The documentary probably has had much more resonance in the States, where it has won numerous festival awards. In this country the band's fans will know the story as will some media savvy audiences, but this is a difficult sell to a general UK audience.
To be clear, the film documents the story of how singer Natalie Maines made a throwaway comment during a concert in London about being ashamed of US President George W. Bush and his stance on Iraq.
However, the smart, intelligent, if clearly opinionated Maines had little idea what a storm she had caused until what seemed like a small comment made between songs at a concert started to cause a media storm back home in the US.

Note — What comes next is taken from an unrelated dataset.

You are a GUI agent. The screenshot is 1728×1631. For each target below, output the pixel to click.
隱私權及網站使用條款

Kopple, who was in the right place at the right time, shows us how the ripples of that throwaway comment then turned into tidal waves when the American media jumped on the story and turned the hugely successful band into unpatriotic pariahs. The band's music was dropped from every country music station in the US, especially in the Southern States, and basically their career is going into meltdown in front of them. There are some magnificent scenes as their management and press officers meet with them to try to bring them around and deal with this escalating storm and the loss of some very lucrative sponsorship contracts.

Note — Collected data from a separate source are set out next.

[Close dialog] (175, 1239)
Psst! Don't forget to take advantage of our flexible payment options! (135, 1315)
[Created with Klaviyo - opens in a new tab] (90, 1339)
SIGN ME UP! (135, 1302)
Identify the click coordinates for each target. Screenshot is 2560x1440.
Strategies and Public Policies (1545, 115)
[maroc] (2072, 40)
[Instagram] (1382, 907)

To be fair on these talented women, they are not heroines they feel serious pressure and, as all are mothers, know that they should take very seriously the threats against them and their families. The furore hits its peak when there is a threat against Natalie's life during the US concert tour, which no-one has any choice but to take extremely seriously.
It is unfair though to say that this documentary is all about the women's political views, it is not. It takes that as a starting point yes, but it gives a great insight into the difficulties of being three very different people in a massively successful band, even if two of them are sisters. It shows the friction over the situation they found themselves in at the time, they all appear to support Maines' comment but there is an obvious underlying feeling from the other two that they wish she just hadn't said it. The film also shows the rivalry, healthy and competitive as it is, between Martie and her sister Emily Robison, over the musical talents the two band members display and get to explore.

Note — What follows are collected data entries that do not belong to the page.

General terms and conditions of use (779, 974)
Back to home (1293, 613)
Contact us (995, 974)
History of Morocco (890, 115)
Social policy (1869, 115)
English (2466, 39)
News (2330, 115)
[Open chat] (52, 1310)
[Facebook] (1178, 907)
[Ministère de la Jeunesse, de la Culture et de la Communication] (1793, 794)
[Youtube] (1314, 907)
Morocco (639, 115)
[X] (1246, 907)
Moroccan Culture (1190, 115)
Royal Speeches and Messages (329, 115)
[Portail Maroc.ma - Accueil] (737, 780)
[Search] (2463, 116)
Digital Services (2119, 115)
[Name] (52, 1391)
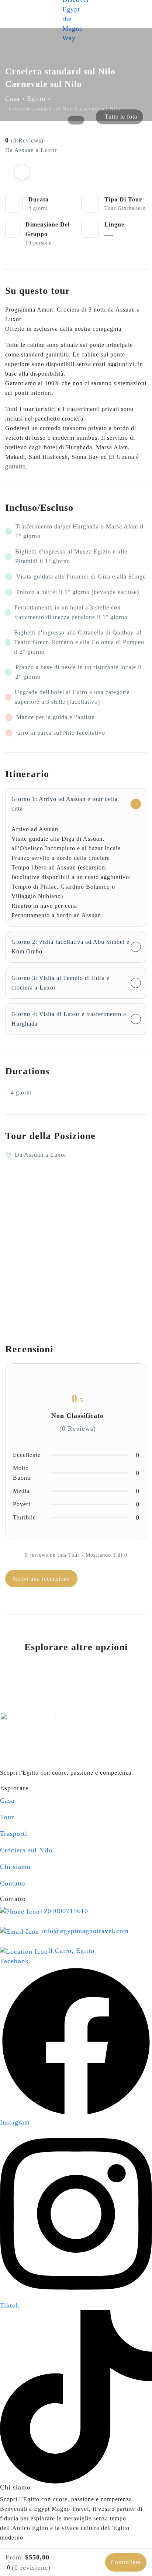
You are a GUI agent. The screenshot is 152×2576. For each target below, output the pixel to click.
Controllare (126, 2562)
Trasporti (13, 1833)
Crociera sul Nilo (26, 1850)
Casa (12, 98)
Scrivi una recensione (41, 1578)
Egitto (36, 98)
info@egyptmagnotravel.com (85, 1930)
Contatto (13, 1883)
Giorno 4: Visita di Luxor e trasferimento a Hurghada (68, 1019)
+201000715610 (64, 1911)
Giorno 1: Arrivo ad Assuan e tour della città (64, 804)
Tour (7, 1817)
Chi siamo (15, 1866)
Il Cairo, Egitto (71, 1950)
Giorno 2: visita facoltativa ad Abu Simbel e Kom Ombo (70, 947)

There are also some very tense moments, particularly over the death threat, well this is the US after all and there are telling moments too, a lot of the time the band's children are not shown on camera and at one point, it looks like Robison would just like to give it all up to live on her ranch.
The film is a rare insight into a situation which could destroy an incredibly successful band at the height of its fame. It is a commendation to the immense strength of the three Dixie Chicks' band members that they took what they learned from this crisis and went on to reinvent themselves not only personally – whether they agree or not they are an opinion from what could have been an unheard voice on this subject, the demographic known in the states as “soccer moms” – but also musically, developing their sound into something that translated into a platinum album and the successful single Not Ready to Make Nice.
It is interesting that this film should look so deeply into the suppression of free speech when that is one of the very tenets the whole war in Iraq has been based upon. A good documentary about a very interesting subject, but without the hype of a Michael Moore style controversy surrounding it, it might not get the audience it deserves.